Yesterday at GovCampNorth, there were multiple pitches all based on one common theme; how we can encourage and support collaboration and sharing across Government Departments.
The reason given behind increasing this collaboration was varied; from improving opportunities for re-use and the sharing of best practices; to the opportunity to tackle and solve societal problems that crossed Departmental scope.
So what is stopping this sharing and join up from happening?
Several years ago, when GDS; agile and the Government Service Standards were still new, there were multiple community managers; who were committed to encouraging the sharing of ideas and ways of working across teams and departments. They were responsible for ensuring that teams were sharing what they were doing; encouraging people to work in the open.

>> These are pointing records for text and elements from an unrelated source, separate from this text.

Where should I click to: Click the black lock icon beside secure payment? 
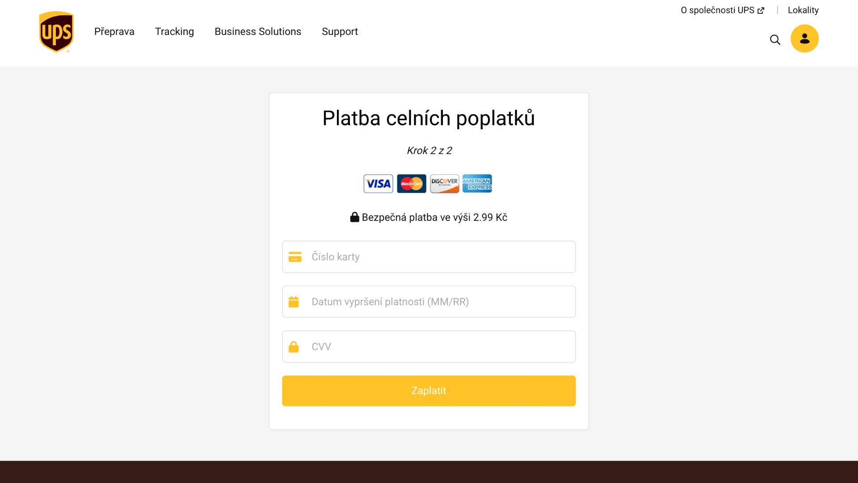click(354, 217)
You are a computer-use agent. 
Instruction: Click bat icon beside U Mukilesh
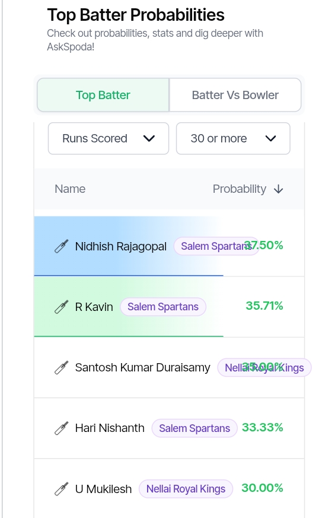coord(62,489)
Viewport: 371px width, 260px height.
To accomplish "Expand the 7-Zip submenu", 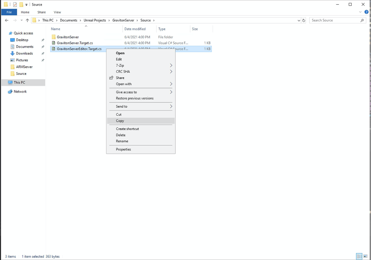I will tap(120, 65).
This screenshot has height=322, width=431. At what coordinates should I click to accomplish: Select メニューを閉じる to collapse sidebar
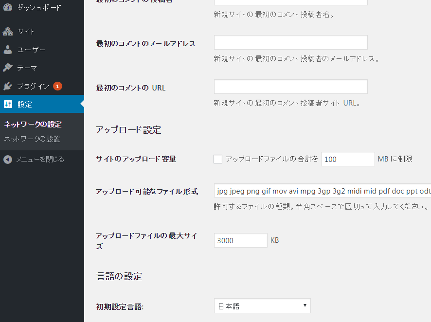pyautogui.click(x=40, y=159)
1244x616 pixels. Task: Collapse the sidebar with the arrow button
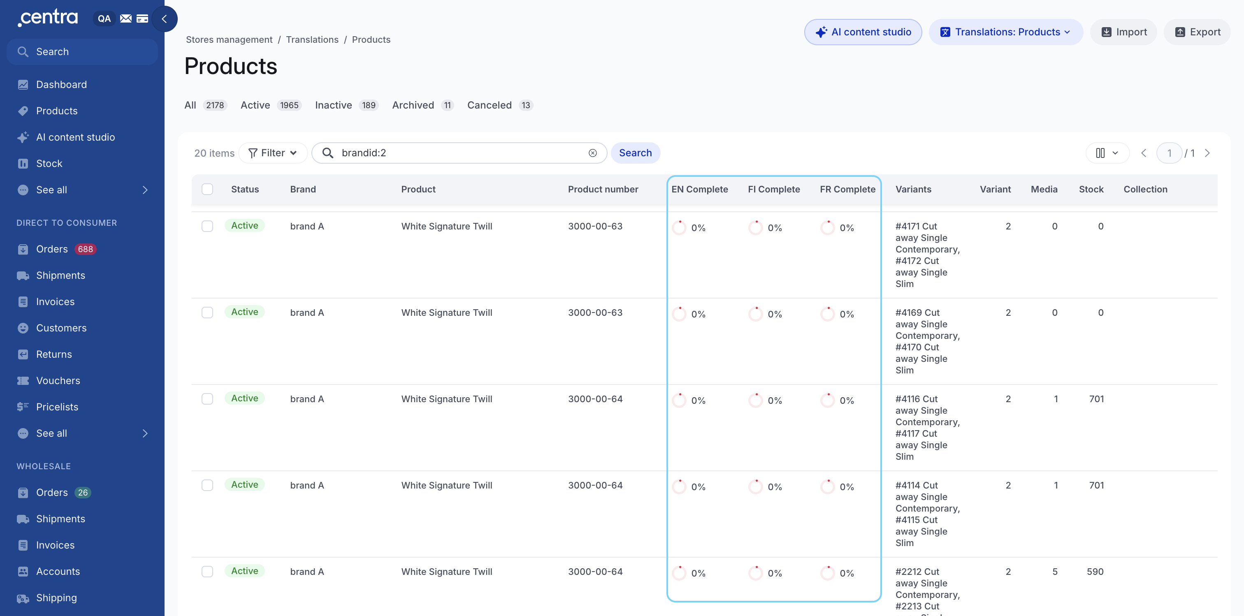(165, 19)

Sadly, as time has moved on, only one such full time community manager remains. As organisations have got more ‘mature’ in their agile delivery; the feeling seems to be that having full time community managers is no longer necessary. There are no longer people who have the responsibility for ensuring sharing happens across teams and departments; and it’s hard to identify who has the accountability for encouraging re-use etc.
When I was a GDS Transformation lead and a Lead Standards Assessor; one thing I’d always do when working with teams and Departments would be too look out for any teams working on similar products and services, and take the time to introduce them and encourage them to join up and share their ideas, best practices and lessons learnt. This only worked because at the time the community was relatively small, and it was easier to track which teams and departments were working on what. Now a days; there are so many teams working on things; and the pool of assessors is so vast; it’s very hard to know who is working on what, in order to spot opportunities for collaboration or sharing.
The UK is often is often considered one of the ‘front runners’ in terms of government digital transformation; but this isn’t because we’re necessary the best at it, but because we’ve also been the best at documenting and sharing what we’ve been doing, through our blogs, articles and talks.
Sadly the other difference teams face now, is the importance Senior Leaders place on the sharing of best practice and encouraging re-use. The fear of talking about failure, or risk, is still very high. As more pressure gets placed on departmental budgets, it’s become harder to make space to allow collaboration; cross-government communities have been defunded; it’s become harder to get approval to get cross-departmental initiatives signed off and delivered.
Currently, the collaboration and sharing of ideas and best practices is down to the passion and commitment of the people in our communities; dedicated and passionate people who go above and beyond to help people and teams join up. But this can only last so long, before these passionate people burn out and give up.
How do we get better at sharing?
There were multiple ideas discussed yesterday, from pushing for community managers and leads to be fully funded again; investing in Cross-Gov Directorates that give a named contact for all products/services; and content designers/ comms managers working with teams to help them distill their messages to make it more concise and findable.
One other idea that occurred to me yesterday is how we all use our personal training and development time; all good organisations; public and private; give their people time and budget for their own development. When we think about how we use that time and budget; we tend to focus on training courses; or attending talks or conferences that will help our personal development; but what if we could make better use of that time? Could we use that time and that funding to join up and collaborate on initiatives that could allow us to solve problems holistically?
We’ve gotten much better at shaping the products and services we deliver to ensure we’re solving problems for users holistically; considering the end to end value chain; but we’re still (for the most part) working within Departmental constraints.
There have been a few products and services that we have delivered; “Tell us Once” being a prime example of this; where we have delivered products and services across departmental boundaries. These kind of initiatives are prime examples of what we can achieve when we utilise a human centred approach to ‘system thinking‘.
Denmark, for example, has a highly devolved public sector; which had previously stymied innovation. As such they have recently embraced ‘system thinking’; in order to improve their approach to innovation; Introducing a new funding model as well as Innovation Hubs; that allow multilateral approaches to be funded, and support their development.
This new funding model, and the creation of their Innovation Hubs allows them to focus on bottom-up, citizen-focused innovation efforts paired with strategic direction and supports from the centre; they can ensure their efforts support both immediate needs and complex, long-term challenges. Creating both the physical and virtual time and space to being solving societal problems outside of the constraints caused by departmental budgetary silos.
So, have you any thoughts on how can we encourage and support cross government initiatives closer to home; to ensure we’re solving societal problems holistically and overcoming departmental boundaries?